As such my question: how well have you been paying attention to /usr/ports/UPDATING as of late?

When all else fails my suggestion, though it is a bit drastic, would be to enforce a rebuild of Subversion and everything it depends on. So basically using a command such as this: `# portmaster -f devel/subversion`.

However, if you haven't been following the instructions which I quoted above then that would be a better approach. Because that will also rule out any issues which other ports might run into.


----------



## ljboiler (Dec 11, 2013)

multix said:
			
		

> The repository works HTTPS only, sadly. I use SVN successfully with other repositories which have SSH. Firewall, like what? I don't have installed anything willingly on my laptop. Perhaps it is there and I don't know... does it come from base? I didn't install anything explicitly from ports.



Does this mean that you have successfully connected to these "other repositories" from this laptop?  If the answer is yes, then I would suspect you might be dealing with an SSL certificate problem.


----------



## multix (Dec 11, 2013)

*W*ell, since I had problems with seamonkey crashing, I removed with `pkg_delete` ALL packages, I removed /usr/local, /var/db/pkg and /var/db/ports and reinstalled everything from scratch, thus the current subversion client is clean (seamonkey is still building, as it apparently pulls in whole gcc 4.6)
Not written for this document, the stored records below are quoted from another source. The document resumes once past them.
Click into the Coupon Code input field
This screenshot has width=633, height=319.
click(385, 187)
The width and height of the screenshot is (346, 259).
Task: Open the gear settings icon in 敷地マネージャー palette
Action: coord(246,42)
SVN wasn't working before, but isn't yet either, but it is a clean build and shouldn't be an upgrade problem.


----------



## multix (Dec 11, 2013)

ljboiler said:
			
		

> Does this mean that you have successfully connected to these "other repositories" from this laptop?  If the answer is yes, then I would suspect you might be dealing with a SSL certificate problem.



The certificate is most certainly self-signed. On other OS's I get asked if I want to permanently accept it and then if I want to save my password.
I


----------



## ShelLuser (Dec 11, 2013)

Then I can think of only one option to determine what is happening here. Install www/lynx and be sure to enable support for SSL. Then use lynx to access the HTTPS URL. If that also fails then the cause of the problem isn't so much Subversion but lies elsewhere.


----------



## wblock@ (Dec 11, 2013)

multix said:
			
		

> The repository works HTTPS only, sadly. I use SVN successfully with other repositories which have SSH. Firewall, like what? I don't have installed anything willingly on my laptop. Perhaps it is there and I don't know, does it come from base? I didn't install anything explicitly from ports.



ipfw(8) and pf are installed by default, and can be enabled with a single setting in /etc/rc.conf.  (It doesn't happen often, but sometimes.)

How about using an HTTPS-capable browser on the FreeBSD client to connect to the repository?  www/lynx can do it if a graphical browser is not available.


----------



## multix (Dec 13, 2013)

Thanks for the support, investigation is continuing.

 I don't have ipfwor pf enabled in /etc/rc.conf, checked.
 I was able to connect to the repository using Seamonkey, this means that 1) is confirmed and the problem is on the svnside.

*B*efore connecting though, Seamonkey asked to add the certificate with a security exception (it is self-signed, I suppose, internal server). Perhaps SVN needs a way to do that too? On other systems I got asked about the certificate and if to accept it permanently, on FreeBSD not. Perhaps there is a configuration to change somewhere, a different default?


----------



## wblock@ (Dec 13, 2013)

If svn does not already know the server's certificate, it will prompt as shown in http://www.freebsd.org/doc/en_US.ISO8859-1/books/handbook/svn-mirrors.html.  If accepted permanently, that information is stored in ~/.subversion.  Maybe that directory is not readable or writable for the user?


----------



## multix (Dec 13, 2013)

wblock@ said:
			
		

> If `svn` does not already know the server's certificate, it will prompt as shown in http://www.freebsd.org/doc/en_US.ISO8859-1/books/handbook/svn-mirrors.html.  If accepted permanently, that information is stored in ~/.subversion.  Maybe that directory is not readable or writable for the user?


It is. I touched a file inside and I can do that. Everything is correctly user:group owned. Could it be possible that for some reason SVN is not using or detecting the module I need? Is there a command to print out at runtime? That would also allow me to check against Linux and NetBSD where I have it working.


----------



## ShelLuser (Dec 13, 2013)

multix said:
			
		

> *B*efore connecting though, Seamonkey asked to add the certificate with a security exception (it is self-signed, I suppose, internal server).


Now we're getting somewhere!

This does indeed put the focus completely on Subversion and it's apparent inability to use the HTTP protocol. First of all; there is more to the ~/.subversion directory than merely the entry itself. Start by checking if there are any entries in the ~/.subversion/auth/svn.ssl.server directory (where ~ is of course an alias for your home directory).

Be sure to check the right directory   I'm just mentioning this because I started to check my personal home directory for this message (~peter) while in fact I should have been looking at /root/.subversion instead .

If there are any entries there: remove them and try again.

But at this stage I think your best option to get rid of this problem is to rebuild Subversion and the ports it depends on, as I already mentioned in an earlier message.


----------